A more pressing kind of convergence, he said, is the merging of business interests. For example, the ties and codependency of journalism and advertising. Although in the earlier days of journalism up until recently, there was believed to be a strong “wall” between the editorial and advertisement worlds.

“Coming from that world, I can tell you that the height and width of that wall was greatly exaggerated … The health of the news operation was always dependent on the health of the advertisement operation,” Terilli said.

A space like the IMC will allow journalism students, advertising students and their peers from virtually every other field within the SOC to collaborate and come up with more creative solutions and ideas, benefitting both them and clients, according to Weinblatt.

“Anything from video production at an event to a documentary film made, a traditional ad or PR campaign, a game developed, an app developed, a website developed, anything that the students will be able to handle,” Weinblatt said of the variety of services clients will have access to.

Overseeing the work of the students will be a faculty advisor who will serve as the CEO of the agency and the quality controller.
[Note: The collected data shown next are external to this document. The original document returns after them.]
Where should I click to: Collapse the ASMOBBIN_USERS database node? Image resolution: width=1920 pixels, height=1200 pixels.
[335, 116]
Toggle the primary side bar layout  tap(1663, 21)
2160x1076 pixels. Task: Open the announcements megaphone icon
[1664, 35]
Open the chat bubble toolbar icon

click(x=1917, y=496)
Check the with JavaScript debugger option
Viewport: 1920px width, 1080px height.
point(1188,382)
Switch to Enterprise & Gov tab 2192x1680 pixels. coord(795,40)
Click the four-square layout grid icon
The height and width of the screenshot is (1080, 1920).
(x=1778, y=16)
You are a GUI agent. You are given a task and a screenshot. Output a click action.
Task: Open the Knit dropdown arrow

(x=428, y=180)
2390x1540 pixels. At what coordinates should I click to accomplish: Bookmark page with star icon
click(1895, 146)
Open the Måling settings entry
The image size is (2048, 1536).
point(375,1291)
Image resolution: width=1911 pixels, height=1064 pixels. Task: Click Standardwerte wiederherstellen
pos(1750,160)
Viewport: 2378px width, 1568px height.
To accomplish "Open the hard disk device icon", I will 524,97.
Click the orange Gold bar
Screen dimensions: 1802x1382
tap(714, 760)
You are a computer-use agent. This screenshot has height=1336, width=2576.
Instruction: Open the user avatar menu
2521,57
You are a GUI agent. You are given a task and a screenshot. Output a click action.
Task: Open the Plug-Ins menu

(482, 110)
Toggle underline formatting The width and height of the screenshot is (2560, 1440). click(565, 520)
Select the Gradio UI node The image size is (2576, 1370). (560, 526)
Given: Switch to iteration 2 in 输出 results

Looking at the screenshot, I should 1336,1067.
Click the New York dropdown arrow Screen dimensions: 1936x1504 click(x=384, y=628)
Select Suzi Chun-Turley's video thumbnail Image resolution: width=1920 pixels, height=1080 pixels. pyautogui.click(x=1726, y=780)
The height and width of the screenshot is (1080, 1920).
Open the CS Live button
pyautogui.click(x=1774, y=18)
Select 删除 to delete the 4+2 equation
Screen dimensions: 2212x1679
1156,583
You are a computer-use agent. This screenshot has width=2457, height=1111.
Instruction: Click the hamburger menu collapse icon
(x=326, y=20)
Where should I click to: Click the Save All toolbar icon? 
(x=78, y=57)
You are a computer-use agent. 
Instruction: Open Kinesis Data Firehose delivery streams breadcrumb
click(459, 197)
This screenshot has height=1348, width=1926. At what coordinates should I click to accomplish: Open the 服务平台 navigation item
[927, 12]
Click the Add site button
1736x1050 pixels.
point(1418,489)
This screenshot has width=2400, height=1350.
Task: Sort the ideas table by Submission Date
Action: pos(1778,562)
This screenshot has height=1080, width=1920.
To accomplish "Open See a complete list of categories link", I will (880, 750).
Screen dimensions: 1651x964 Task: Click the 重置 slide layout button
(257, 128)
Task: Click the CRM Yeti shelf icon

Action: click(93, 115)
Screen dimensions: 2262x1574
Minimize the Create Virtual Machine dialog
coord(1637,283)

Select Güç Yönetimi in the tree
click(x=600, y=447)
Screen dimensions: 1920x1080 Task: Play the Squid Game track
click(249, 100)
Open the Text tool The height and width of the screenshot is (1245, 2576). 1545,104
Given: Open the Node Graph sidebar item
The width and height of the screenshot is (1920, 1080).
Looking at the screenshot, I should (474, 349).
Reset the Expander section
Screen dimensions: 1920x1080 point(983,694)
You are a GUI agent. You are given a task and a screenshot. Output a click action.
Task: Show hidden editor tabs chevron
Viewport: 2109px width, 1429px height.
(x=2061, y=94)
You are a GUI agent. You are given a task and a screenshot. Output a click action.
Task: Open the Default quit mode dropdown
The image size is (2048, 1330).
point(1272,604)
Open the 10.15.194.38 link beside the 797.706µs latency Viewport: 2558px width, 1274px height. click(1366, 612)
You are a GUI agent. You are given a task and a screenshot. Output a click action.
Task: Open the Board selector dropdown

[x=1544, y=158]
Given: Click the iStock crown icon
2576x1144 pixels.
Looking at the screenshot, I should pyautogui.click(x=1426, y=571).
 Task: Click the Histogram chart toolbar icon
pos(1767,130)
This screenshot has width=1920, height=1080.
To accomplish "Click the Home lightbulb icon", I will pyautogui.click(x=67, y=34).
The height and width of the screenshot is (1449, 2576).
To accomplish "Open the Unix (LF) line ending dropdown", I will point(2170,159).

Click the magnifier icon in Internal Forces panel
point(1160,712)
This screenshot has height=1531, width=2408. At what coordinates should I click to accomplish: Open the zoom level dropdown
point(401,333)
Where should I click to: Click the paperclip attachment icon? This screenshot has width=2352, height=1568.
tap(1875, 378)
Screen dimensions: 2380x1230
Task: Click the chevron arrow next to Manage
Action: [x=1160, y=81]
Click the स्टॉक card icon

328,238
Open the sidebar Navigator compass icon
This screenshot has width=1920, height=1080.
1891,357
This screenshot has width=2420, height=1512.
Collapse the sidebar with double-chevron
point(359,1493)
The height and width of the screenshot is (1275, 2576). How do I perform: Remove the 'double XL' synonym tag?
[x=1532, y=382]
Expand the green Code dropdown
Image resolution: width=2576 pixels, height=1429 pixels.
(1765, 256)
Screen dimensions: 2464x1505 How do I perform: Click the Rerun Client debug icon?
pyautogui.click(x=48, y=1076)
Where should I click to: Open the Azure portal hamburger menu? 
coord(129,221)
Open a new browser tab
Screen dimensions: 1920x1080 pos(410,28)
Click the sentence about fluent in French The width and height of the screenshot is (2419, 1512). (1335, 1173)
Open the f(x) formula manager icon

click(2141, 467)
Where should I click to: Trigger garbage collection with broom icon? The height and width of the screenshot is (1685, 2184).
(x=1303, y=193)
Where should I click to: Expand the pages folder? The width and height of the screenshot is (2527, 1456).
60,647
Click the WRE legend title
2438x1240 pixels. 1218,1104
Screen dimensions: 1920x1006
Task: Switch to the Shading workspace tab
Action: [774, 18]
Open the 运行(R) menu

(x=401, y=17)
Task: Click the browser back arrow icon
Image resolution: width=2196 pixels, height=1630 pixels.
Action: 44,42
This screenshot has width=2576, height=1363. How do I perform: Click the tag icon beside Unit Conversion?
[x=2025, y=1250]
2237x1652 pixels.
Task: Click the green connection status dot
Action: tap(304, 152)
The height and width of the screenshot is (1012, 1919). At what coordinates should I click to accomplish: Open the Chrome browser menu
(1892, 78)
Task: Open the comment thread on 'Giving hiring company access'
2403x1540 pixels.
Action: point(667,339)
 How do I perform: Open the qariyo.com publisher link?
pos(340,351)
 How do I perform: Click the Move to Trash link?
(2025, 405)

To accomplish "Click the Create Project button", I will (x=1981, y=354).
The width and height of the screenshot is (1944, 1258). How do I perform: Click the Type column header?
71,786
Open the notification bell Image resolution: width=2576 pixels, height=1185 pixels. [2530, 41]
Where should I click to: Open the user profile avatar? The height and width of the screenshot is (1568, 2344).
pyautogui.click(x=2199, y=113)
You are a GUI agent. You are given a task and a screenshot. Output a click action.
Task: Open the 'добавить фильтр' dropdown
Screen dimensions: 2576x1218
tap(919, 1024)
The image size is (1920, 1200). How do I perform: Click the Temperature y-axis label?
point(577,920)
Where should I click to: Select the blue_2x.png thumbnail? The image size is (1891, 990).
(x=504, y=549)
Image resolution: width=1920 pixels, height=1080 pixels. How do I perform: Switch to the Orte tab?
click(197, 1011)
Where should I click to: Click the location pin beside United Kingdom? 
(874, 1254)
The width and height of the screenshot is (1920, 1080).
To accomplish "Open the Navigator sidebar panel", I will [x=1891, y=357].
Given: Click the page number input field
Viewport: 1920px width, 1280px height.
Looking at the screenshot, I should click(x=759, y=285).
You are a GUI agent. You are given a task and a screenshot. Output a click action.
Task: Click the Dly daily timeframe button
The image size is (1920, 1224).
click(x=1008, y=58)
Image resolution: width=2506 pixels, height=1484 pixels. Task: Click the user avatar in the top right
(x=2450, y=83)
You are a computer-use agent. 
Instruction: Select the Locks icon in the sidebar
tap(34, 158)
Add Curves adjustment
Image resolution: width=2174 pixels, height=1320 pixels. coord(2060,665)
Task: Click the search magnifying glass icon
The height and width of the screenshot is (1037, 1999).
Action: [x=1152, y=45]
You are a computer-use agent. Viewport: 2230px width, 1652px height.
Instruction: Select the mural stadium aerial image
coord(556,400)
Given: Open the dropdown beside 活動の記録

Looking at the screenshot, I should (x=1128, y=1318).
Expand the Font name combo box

The faculty member who will fill this position has not yet been named.

The IMC will house the agency, but Weinblatt said the space will still be open to all SOC students.

According to Weinblatt, the center was the vision of SOC Dean Gregory Shepherd, and a number of donors saw the potential, as well.

“We have really been overwhelmed by the support and generosity of a number of donors to the project,” he said.

The project’s cost is in the range of $2-2.5 million, with approximately $2 million for construction of the space and half a million for an endowment to support the activities of the space, including the additional wages for the faculty advisor.

The center will be home to an open, newsroom-style studio that will connect directly to Studio B, where University of Miami Television films. It will also have several large touch screens along the edge, computers equipped with editing software, an enclosed working space and new furnishings. The center’s plan was designed by G. Alvarez Studio, an award-winning interior architecture and design firm that specializes in collaborative spaces.

The IMC was named after two lead donors, Bill Koenigsberg and Miles Nadal. Koenigsberg graduated from the UM School of Business and is the founder and CEO of Horizon Media, a New York-based independent media services company. His son graduated from the SOC a year ago.

In July 2015, Nadal stepped down and retired as C.E.O. of MDC Partners, a large conglomerate of advertising agencies, during an investigation into his expenses, although he and his spokesperson did not connect the retirement to the investigation. His daughter is a student in the SOC.

At the time, the spokesperson said Nadal “plans to focus on his family and spend time on his philanthropic endeavors and other business interests.”

Apart from Koenigsberg and Nadal, a number of parents, alumni and friends of the school made donations. Weinblatt said the school surpassed its original fundraising goal and is now pushing toward a “stretch goal.”

He specifically pointed out how several donors were either first-time donors or made more sizable gifts to the SOC than they had previously. Most of the donations were pledges to be paid off over a period of four or five years, according to Weinblatt. These donors will be honored on a “prominent” donor wall in the center.

“It’s something I hope that’s not lost on the students, too, as they graduate and go on and become successful; they know that their space and their experiences here were supported by philanthropic individuals and hopefully, when they can, they will be supportive of the school as well,” he said.

The center will open after a formal dedication ceremony on Friday, Oct. 7.